Her assertion that developers need to be provided with multifactor authentication and other verification tools is valuable but could be even more forceful; companies should require multifactor authentication for all their products and enable their developers to do so, rather than decreasing security for the purpose of achieving higher and faster sales.
However, the excellent policy prescriptions she makes don’t follow from the details of the story she tells earlier in the book.
Perlroth makes this clear herself when she concludes by citing a talk by then-head of the NSA’s Tailored Access Operations—essentially the nation’s top hacker—Rob Joyce at the Enigma cybersecurity conference: “Despite the attraction of zero-days, Rob Joyce … called zero-days overrated and said unpatched bugs and credential theft is a far more common vector for nation-state attacks.”
Her inclusion of this comment undermines one of the primary arguments of the book: It’s not exciting crashes that cause the car to die; it’s a lack of oil changes and tire rotation. At the end of the day, the main lesson is that human beings are lazy and don’t like to do regular maintenance.
Unfortunately, the humans who control budgets and read this book might take precisely the wrong lesson from being scared to death: that they should spend more on offensive cyberweapons, instead of learning the real lesson that it’s the civilians who need defending and basic, boring, inglorious protection.
It’s unfortunate that many of the technical critiques of Perlroth’s reporting over the years have been written by angry men on the internet.
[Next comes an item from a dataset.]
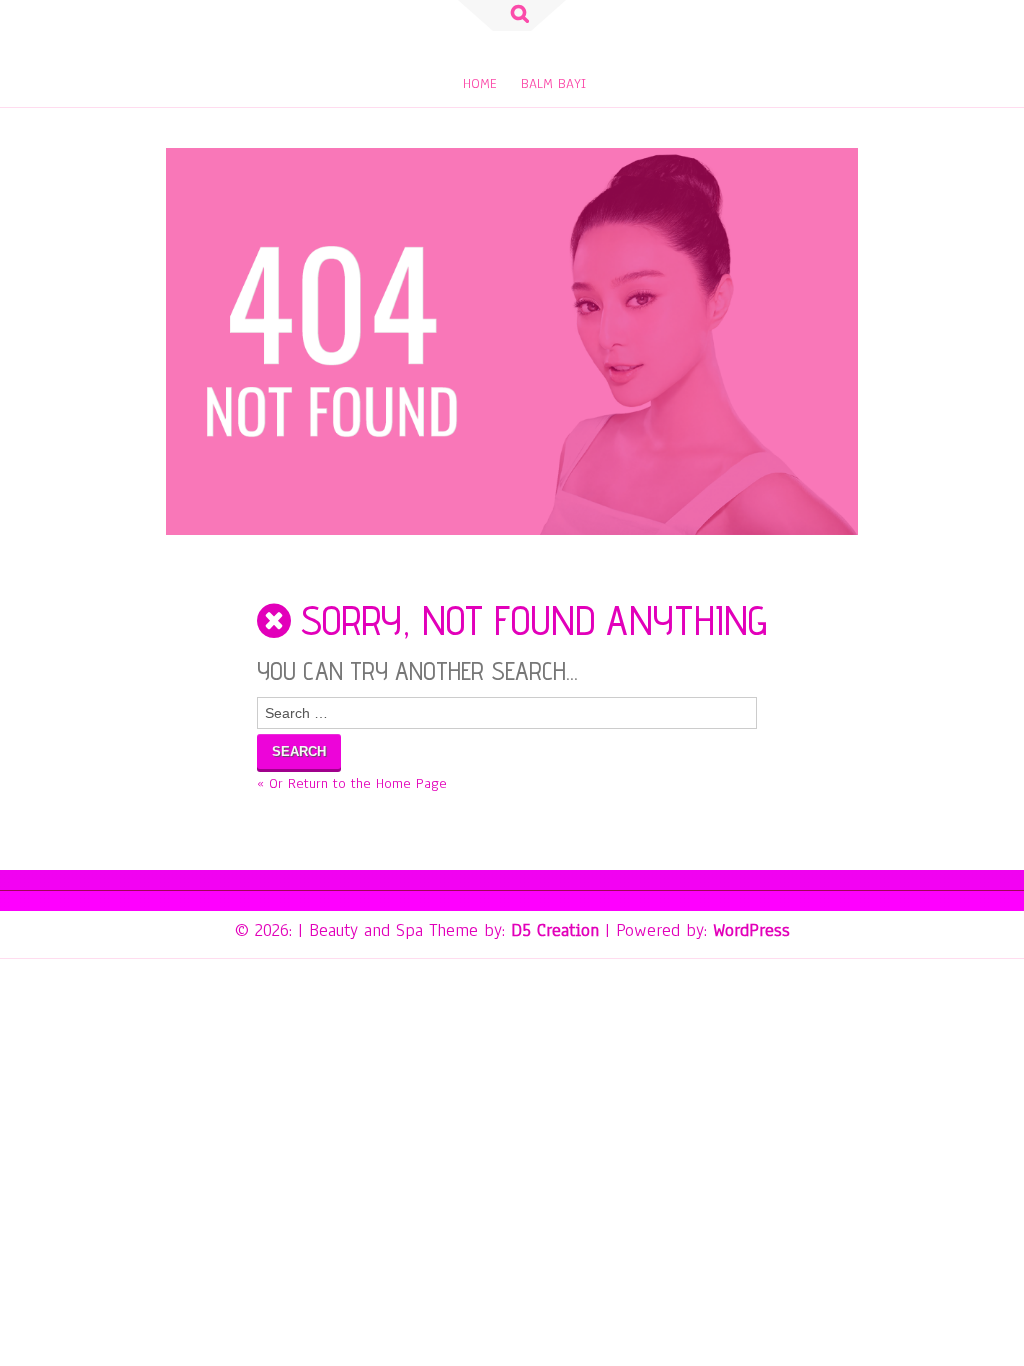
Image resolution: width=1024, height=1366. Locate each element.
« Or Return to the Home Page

I have no doubt that the nasty sexist undertones of much of the technically accurate criticism leveled against Perlroth over the years would be absent if she were a man. Such online misogyny makes it difficult for any woman to sort through and understand which corrections being shouted at her should be internalized and which parts should involve the block button—an experience with which I am intimately familiar.
But a response that knowingly ignores the accurate technical critique (such as on the number of exploits in Stuxnet) or which exploit affected the city of Baltimore (it was RobbinHood, not EternalBlue) to build the concluding policy recommendations is not the answer. This book may speak important truths and thrill the lay reader, but it’s not unreasonable to expect the cybersecurity reporter at the newspaper of record for the United States to be as obsessive about facts as the people in the community she’s writing about.
We in the information security community are also to blame; we need to ask ourselves why what will likely be the best-selling book on cybersecurity this year has been written by someone who doesn’t really understand and listen to the people who work in this community. Our insularity, arrogance, and uncompromising natures in not meeting people where they live leaves this gap in the market waiting to be filled by sensationalism instead of humble acknowledgement that we need people outside this industry to understand what we do. We aren’t telling our own story clearly and simply, so someone else tried to tell it for us.